Yang bisa aku lakukan setiap hari hanya duduk diatas kursi roda. Tak ada hari
dimana aku berhenti menangis. Meski Papa dan Mama selalu memperhatikanku, mereka
tidak mampu mengembalikan mahkota yang aku banggakan itu. Sejak hari itu, aku
sudah tak menganggap kak Juan sebagai saudaraku. Aku menganggapnya sebagai
musuh terbesar dalam hidupku. Dia telah merusak semuanya, merusak cita-cita
yang ingin aku harap selama ini.
Mama
duduk di sebelahku ketika aku tengah berada di taman belakang. Aku menatap
kupu-kupu yang dengan bebas bisa terbang kemanapun mereka suka, mereka sangat
gesit saat terbang, bebas berjalan dimana mereka mau serta menebar keindahan
bagi sekitarnya, layaknya aku dulu. Namun nyatanya, sekarang aku hanya seperti
seekor ulat yang merugikan orang lain tak memiliki kemampuan untuk melakukan
suatu hal apapun.
“Rara
sedang ngapain di sini sendirian? Mama temenin, ya?”
“Rara
pengen jadi kupu-kupu, Ma, yang bisa terbang kemanapun mereka mau. Tapi
kenyataanya Rara layaknya ulat yang hanya bisa menebar luka. Maafin Rara ya
selama ini Rara hanya bisa menyusahkan kalian.” Perlahan butiran bening pun
membanjiri pelupuk mata.
“Bukannya
seekor kupu-kupu tercipta dari seekor ulat? Rara, dalam kehidupan ini nggak
semua tentang keindahan. Terkadang kita harus merasakan kepahitan hidup guna
membangun mental, semesta punya pilihan dan kita sendiri lah yang memilih opsi
tersebut. Apakah kita ingin bahagia atau memilih diam dan bertahan dalam
keterpurukan. Tuhan percaya Rara kuat, makanya Tuhan ngasih kamu ujian seperti
ini.” Dengan bijaksana, mama menyemangatiku. Mama memelukku dan mengelus
kepalaku, kehangatan menjalar ke setiap organ. Terasa sedikit demi sedikit
bebanku terbantu berjatuhan.
“Sekarang
apa lagi yang bisa Rara banggakan? Kaki Rara sudah nggak sempurna, Ma,”
“Tidak
sempurna bukan berarti tidak bisa melakukan apapun. Kamu masih punya yang lain,
tangan kamu lengkap. Indera kamu yang lain masih berfungsi dengan sangat baik.

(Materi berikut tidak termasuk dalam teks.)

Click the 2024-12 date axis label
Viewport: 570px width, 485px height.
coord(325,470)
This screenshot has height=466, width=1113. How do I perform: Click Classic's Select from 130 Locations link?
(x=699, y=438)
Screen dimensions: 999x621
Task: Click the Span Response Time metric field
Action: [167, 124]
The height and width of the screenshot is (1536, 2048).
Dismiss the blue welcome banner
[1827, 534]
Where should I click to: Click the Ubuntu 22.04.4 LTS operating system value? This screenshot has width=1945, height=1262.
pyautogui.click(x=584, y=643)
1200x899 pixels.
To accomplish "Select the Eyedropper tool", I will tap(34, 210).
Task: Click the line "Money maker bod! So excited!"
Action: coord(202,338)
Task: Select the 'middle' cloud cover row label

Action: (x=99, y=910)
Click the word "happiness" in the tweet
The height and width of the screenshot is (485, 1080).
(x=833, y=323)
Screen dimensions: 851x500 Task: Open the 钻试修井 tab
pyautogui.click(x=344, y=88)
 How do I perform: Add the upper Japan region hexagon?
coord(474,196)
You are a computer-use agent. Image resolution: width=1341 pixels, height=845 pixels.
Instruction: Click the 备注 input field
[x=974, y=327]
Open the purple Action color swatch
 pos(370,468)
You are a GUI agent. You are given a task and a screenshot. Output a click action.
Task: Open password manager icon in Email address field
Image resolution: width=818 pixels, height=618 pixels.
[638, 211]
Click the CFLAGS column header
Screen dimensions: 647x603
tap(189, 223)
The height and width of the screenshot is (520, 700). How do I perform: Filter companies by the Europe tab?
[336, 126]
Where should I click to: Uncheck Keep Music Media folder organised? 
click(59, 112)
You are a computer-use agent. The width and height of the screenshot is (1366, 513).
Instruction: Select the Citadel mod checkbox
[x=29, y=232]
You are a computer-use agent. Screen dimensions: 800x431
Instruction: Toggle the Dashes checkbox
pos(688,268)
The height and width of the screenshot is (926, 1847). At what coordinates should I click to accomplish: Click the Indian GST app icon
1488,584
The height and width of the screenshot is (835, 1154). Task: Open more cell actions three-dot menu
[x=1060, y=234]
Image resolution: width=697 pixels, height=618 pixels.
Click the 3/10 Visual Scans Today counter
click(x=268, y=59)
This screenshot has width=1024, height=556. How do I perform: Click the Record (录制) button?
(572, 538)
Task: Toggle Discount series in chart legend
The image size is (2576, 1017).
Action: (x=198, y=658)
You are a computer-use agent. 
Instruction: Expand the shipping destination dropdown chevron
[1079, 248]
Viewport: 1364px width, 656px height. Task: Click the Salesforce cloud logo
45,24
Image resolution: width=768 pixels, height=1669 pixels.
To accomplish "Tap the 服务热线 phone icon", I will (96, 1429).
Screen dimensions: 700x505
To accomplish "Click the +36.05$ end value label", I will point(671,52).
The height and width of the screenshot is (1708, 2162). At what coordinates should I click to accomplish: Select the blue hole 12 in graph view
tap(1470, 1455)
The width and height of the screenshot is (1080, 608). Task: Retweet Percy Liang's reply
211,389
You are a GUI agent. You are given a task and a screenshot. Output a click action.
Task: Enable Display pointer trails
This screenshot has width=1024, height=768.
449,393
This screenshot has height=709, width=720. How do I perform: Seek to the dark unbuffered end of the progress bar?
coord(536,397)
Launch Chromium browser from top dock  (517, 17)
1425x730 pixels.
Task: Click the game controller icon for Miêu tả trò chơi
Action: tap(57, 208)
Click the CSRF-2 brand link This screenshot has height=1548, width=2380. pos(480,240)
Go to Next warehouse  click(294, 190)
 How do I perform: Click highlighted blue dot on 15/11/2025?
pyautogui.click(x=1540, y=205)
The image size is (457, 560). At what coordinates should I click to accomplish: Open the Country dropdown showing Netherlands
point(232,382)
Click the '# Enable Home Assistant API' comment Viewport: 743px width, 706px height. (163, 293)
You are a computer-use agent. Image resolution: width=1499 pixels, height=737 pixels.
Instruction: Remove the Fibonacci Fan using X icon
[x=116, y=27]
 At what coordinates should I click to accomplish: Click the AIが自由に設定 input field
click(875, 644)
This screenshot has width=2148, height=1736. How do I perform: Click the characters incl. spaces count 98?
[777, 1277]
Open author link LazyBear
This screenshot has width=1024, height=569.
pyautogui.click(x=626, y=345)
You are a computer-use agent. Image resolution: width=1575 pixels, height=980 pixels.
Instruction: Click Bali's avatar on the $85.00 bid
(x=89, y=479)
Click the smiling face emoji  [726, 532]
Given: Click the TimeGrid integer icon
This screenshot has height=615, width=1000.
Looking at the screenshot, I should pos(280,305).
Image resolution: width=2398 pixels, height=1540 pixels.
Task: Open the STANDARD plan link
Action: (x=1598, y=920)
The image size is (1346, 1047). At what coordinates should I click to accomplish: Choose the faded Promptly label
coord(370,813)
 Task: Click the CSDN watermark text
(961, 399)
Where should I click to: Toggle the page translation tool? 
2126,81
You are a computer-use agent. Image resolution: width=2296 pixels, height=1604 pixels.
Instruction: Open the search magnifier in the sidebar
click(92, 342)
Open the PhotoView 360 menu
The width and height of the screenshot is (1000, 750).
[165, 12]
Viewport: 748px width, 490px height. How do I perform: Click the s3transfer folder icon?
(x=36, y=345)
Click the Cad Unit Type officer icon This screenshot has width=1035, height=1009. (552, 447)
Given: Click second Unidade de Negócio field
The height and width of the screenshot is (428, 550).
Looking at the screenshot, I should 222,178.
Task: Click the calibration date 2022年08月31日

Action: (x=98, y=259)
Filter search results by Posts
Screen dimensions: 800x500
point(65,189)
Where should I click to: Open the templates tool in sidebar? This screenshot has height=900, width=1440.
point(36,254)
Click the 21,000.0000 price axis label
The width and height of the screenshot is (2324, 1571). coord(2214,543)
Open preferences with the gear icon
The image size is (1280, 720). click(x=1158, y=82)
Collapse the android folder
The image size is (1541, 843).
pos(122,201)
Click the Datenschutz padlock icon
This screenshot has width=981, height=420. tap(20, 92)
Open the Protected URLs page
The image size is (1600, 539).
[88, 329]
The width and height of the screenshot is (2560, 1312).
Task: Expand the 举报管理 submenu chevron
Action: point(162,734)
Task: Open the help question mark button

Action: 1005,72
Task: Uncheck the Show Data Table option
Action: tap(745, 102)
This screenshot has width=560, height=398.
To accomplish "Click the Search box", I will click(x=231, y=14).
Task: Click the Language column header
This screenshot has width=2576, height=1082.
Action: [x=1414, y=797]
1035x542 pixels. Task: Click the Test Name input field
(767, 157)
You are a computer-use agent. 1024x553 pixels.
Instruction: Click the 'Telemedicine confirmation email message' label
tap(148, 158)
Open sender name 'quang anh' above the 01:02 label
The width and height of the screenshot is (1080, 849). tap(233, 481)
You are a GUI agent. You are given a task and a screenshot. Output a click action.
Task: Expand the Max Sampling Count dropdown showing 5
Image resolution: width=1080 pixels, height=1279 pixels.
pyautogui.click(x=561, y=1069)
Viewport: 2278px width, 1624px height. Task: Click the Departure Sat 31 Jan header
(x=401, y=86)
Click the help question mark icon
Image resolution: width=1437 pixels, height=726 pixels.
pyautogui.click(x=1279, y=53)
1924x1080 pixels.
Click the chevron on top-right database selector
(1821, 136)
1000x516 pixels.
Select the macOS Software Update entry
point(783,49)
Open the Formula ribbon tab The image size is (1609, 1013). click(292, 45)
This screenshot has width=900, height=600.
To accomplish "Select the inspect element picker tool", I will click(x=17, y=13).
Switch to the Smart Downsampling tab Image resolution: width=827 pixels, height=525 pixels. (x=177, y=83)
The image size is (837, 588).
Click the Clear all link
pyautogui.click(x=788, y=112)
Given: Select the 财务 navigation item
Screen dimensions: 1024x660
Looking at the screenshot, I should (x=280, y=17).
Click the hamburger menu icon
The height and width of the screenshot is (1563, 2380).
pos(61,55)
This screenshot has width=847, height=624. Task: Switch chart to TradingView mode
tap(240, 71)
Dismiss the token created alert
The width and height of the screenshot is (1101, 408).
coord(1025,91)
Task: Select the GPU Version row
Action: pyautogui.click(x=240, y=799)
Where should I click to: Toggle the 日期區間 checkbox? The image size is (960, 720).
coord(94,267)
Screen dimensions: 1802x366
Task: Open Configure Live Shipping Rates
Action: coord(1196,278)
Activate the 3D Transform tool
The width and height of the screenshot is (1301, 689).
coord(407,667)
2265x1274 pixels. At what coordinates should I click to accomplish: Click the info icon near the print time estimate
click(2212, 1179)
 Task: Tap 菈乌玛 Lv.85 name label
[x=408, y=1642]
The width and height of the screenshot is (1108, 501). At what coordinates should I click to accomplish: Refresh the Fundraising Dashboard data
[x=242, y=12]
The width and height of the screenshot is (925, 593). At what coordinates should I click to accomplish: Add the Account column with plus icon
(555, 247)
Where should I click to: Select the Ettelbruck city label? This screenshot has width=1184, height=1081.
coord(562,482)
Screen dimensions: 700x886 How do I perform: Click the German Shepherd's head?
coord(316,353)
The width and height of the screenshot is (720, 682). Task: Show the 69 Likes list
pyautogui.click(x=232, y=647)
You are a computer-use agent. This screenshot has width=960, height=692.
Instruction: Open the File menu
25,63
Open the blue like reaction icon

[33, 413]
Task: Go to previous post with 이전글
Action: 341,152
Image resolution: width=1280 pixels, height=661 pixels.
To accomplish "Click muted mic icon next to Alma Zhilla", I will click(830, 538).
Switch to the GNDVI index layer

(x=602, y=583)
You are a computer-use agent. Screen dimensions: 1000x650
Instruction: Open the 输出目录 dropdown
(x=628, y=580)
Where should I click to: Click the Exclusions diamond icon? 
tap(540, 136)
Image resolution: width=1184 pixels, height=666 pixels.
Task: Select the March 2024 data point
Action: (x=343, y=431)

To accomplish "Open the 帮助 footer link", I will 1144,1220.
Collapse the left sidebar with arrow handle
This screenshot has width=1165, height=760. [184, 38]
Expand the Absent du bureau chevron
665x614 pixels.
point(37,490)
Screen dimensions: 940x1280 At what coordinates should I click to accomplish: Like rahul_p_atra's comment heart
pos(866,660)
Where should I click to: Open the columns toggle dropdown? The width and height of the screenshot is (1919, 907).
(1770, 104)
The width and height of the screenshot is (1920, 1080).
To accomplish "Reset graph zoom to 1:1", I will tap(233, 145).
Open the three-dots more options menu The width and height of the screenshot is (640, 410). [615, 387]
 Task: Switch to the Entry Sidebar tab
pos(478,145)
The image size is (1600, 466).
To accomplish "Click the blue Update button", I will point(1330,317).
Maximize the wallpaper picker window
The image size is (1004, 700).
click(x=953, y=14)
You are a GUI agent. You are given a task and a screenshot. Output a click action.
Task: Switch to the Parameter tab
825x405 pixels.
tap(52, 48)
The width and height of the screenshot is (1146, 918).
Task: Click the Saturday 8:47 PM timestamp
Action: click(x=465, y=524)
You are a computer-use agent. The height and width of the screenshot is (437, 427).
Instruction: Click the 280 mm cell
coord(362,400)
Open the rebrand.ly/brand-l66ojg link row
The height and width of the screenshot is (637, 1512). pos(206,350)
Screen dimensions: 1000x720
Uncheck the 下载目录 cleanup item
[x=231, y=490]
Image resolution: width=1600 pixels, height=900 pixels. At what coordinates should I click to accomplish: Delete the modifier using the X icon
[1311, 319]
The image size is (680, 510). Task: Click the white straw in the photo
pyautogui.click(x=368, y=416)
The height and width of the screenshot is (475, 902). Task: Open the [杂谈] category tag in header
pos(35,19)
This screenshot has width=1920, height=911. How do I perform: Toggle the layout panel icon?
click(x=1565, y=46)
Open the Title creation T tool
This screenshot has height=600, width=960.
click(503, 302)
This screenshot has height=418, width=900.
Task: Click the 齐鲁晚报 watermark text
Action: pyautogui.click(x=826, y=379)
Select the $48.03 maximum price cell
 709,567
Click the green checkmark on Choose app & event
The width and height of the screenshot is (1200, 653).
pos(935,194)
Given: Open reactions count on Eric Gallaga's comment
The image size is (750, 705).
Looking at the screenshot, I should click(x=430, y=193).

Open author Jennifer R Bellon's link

Bagaimana cara menjadi sempurna itu pun kamu yang menentukan. Mama bangga
banget sama Rara. Rara Mama kuat. Mama bakal terus mendukung apapun yang
terbaik buat kamu. Because you are my
life,” kata Mama. Mama mengelus tanganku sembari tersenyum menunjukkan
ketulusan seorang ibu.
Papa
dan Kak Juan datang di sebelahku, Papa mengecup keningku “Papa bangga punya
Rara, jadikan ini sebagai motivasi untuk kamu lebih kuat lagi, oke? Ada Papa, Mama,
dan Kak Juan yang akan selalu ada untuk Rara.” Aku tersenyum, sedangkan Kak
Juan sekarang lebih pendiam. Khawatir emosiku tak terkontrol, ia memilih diam
dan sangat sabar menerima makian dariku setiap hari.
“Kakak,
maafin Rara ya. Omongan Rara selama ini nyakitin hati kakak. Rara selalu
menyudutkan kakak, Tentang kecelakaan itu sebenarnya itu bukan salah kakak,
tapi Rara terlalu maksain ego Rara. Rara masih belum bisa menerima ini semua.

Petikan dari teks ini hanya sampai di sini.